To say that Birabongse Bhanudej Bhanubandh, Prince of Siam, came from a privileged background would be an understatement of epic proportions. The Royal family of Siam (now Thailand) were well positioned to educate their children in Europe and young Birabongse ('Bira') earned his place at the exclusive Eton College and later at Cambridge University. Sharing a house in London with his older cousin, Prince Chula, Bira studied sculpture under Charles Wheeler, spent money with a passion and indulged his mechanical bent with a succession of exceptionally fine and fast motorcars. The Brooklands circuit was but a short drive from his London home and Bira just could not stand and watch - he was a player and had to be part of the glamorous and highly dangerous motor sport that was going on there.
Bira had been taught to drive as a sixteen year old in 1930 by his elder brother, Abhas, at the wheel of cousin Chula’s Avions Voisin and he passed quickly through a succession of exotic sports cars starting with an MG Magna, moving on to an S-Type Low Chassis Invicta before in July 1934 cousin Chula took delivery of this 3 ½ litre Bentley for Bira, who at the time was barely twenty years of age. A handsome twenty year old Siamese Prince racing driver in such a spectacular car would certainly turn the heads and attract the attention of the 'paparazzi' (had the term been invented then) outside The Ritz in London and in Casino Square in Monte Carlo where Bira would play the 'Boule' table.
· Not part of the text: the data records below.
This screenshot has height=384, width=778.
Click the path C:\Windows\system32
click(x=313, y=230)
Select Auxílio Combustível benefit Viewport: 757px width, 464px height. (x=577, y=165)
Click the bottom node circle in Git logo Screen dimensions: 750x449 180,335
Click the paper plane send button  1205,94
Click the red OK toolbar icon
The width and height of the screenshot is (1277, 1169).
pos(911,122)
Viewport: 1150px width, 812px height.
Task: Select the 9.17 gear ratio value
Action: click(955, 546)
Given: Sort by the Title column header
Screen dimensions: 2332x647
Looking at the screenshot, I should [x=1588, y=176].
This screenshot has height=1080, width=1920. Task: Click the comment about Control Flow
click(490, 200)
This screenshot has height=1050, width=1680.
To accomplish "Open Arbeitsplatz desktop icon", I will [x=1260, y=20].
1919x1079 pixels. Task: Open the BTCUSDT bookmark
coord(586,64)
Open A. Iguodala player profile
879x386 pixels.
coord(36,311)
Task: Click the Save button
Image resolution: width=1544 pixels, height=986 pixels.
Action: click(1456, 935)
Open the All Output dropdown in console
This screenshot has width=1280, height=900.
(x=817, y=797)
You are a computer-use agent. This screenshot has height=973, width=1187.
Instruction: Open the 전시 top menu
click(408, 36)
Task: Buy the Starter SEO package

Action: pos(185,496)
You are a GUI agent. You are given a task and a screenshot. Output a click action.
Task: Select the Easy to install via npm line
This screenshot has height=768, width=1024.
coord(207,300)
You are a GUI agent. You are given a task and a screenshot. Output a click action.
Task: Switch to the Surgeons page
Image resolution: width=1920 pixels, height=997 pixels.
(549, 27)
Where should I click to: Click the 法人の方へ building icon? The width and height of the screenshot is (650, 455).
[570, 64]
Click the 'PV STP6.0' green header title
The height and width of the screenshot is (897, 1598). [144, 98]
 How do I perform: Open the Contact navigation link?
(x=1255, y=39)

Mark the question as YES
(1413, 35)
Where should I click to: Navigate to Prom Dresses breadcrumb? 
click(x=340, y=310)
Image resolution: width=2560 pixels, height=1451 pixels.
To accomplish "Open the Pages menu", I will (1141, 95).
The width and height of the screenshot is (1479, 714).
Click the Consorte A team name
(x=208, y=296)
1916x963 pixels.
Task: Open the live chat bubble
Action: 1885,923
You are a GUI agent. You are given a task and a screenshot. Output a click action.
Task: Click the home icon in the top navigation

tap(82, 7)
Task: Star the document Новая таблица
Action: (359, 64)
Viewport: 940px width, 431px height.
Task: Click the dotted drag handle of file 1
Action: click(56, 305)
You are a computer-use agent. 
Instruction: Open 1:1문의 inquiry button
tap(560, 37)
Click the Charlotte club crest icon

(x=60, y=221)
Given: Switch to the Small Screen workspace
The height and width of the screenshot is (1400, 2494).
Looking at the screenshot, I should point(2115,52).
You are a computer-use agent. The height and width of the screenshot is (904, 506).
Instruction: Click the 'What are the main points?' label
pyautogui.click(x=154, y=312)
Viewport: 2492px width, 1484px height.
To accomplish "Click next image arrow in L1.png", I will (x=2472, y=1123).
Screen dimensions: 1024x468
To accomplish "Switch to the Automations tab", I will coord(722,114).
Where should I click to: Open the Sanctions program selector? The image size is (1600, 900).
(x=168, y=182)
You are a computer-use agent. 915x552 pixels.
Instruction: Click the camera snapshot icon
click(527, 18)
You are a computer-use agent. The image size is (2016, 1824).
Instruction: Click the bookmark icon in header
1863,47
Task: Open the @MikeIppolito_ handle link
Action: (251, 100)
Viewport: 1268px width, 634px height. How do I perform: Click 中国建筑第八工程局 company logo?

While the young prince was establishing his credentials on the race track with The White Mouse Stable it was the Bentley that provided regular transport between the Continental circuits, the speeding Bira honing his driving skills at the wheel of the ‘Silent Sports Car’. It was no coincidence that fellow racing drivers, Sir Malcolm Campbell, George Eyston, Earl Howe and Eddie Hall, amongst other giants of the motor racing fraternity, were to choose the Bentley marque as their regular transport. Most cars would seem tame compared with the excitement Bira obtained from his fast and neat driving at the wheel of MG Magnette, Riley Imp, Delage, Delahaye, Alfa Romeo and most famously ERA, but not the Bentley for which he had an obvious affection.
Prince Chula, in his book 'Wheels at Speed' records an epic journey in 'B152AH' in August 1935 from Geneva to the Tyrol, taking in the Great Saint Bernard, the Furka, the Oberlap, the Julier, the Bernina, the Stelvio and the Brenner passes, reporting that "the Bentley tackled all the mountains with the greatest of ease….. a kind of private Alpine Trial" In 1937 Bira unofficially joined the night practices at Le Mans in the Bentley:
I put down the hood … fixed some small aero screens in front of us, having folded down the big windscreen… pulled up the exhaust lever… the dial showed that the car was travelling between ninety-six and ninety-eight miles an hour… the Bentley behaved so well around the Arnage and Maison Blanc sections that I came up to the tail of an Alfa Romeo. The driver must have wondered who I was, as I seemed to have come from nowhere without even a racing number. On top of it all I had passed him in an ordinary touring car". There is no doubt that Raymond Sommer in the Works Alfa was both surprised and annoyed.
Bira reluctantly sold 'B152AH' in 1939, motor racing came to an abrupt end that year, and motor touring was ruled out for six years. What happened to 'B152AH' in the short term is a mystery but by the Swinging Sixties it was in the stable of colourful, and not a little controversial, British politician and Government Minister, the late Hon. Alan Clark, a connoisseur of objects of beauty – not just motorcars - and a sporting motorist with an impressive stable of fast collector’s cars. In 1991, following a rebuild, 'B152AH' participated in the demanding Mille Miglia Retrospective. Bira, who died in London in 1985, would have approved.
The 'Bira' Bentley was acquired by the current owner, a little-known private European enthusiast, some ten years ago and it has since remained largely out of the public eye. Its only appearance was at the 2002 Copenhagen Classic Grand Prix where it took third place against the Benjafield Racing Club’s Blowers. The owner reports: "Never lost a drop of oil. Never had any issues. I have probably covered less than 2,000 miles. Not a concours car by any means but in very decent condition…Still runs extremely smoothly. I believe the mileage to be around 50,000."
'B152 AH' is still appropriately liveried in light 'Siamese' blue as were all of Bira's racing cars. Imagine tackling those mountain passes with screen folded down and aero screens providing minimal protection for driver and brave passenger: the smooth six cylinder "Silent Sports Car" engine pulling strongly, the four-speed synchromesh gearbox positive in operation and the servo-assisted brakes coping well with the car's exhilarating performance – little wonder that this very Bentley satisfied the exacting demands of the highly competitive Bira. It will hold station well in modern traffic, combines the precision of Rolls-Royce engineering with the exquisite flowing bespoke coachwork design of Vanden Plas which had drawn the cultivated sculptor’s eye of Bira, and has a unique and romantic history redolent of a golden era.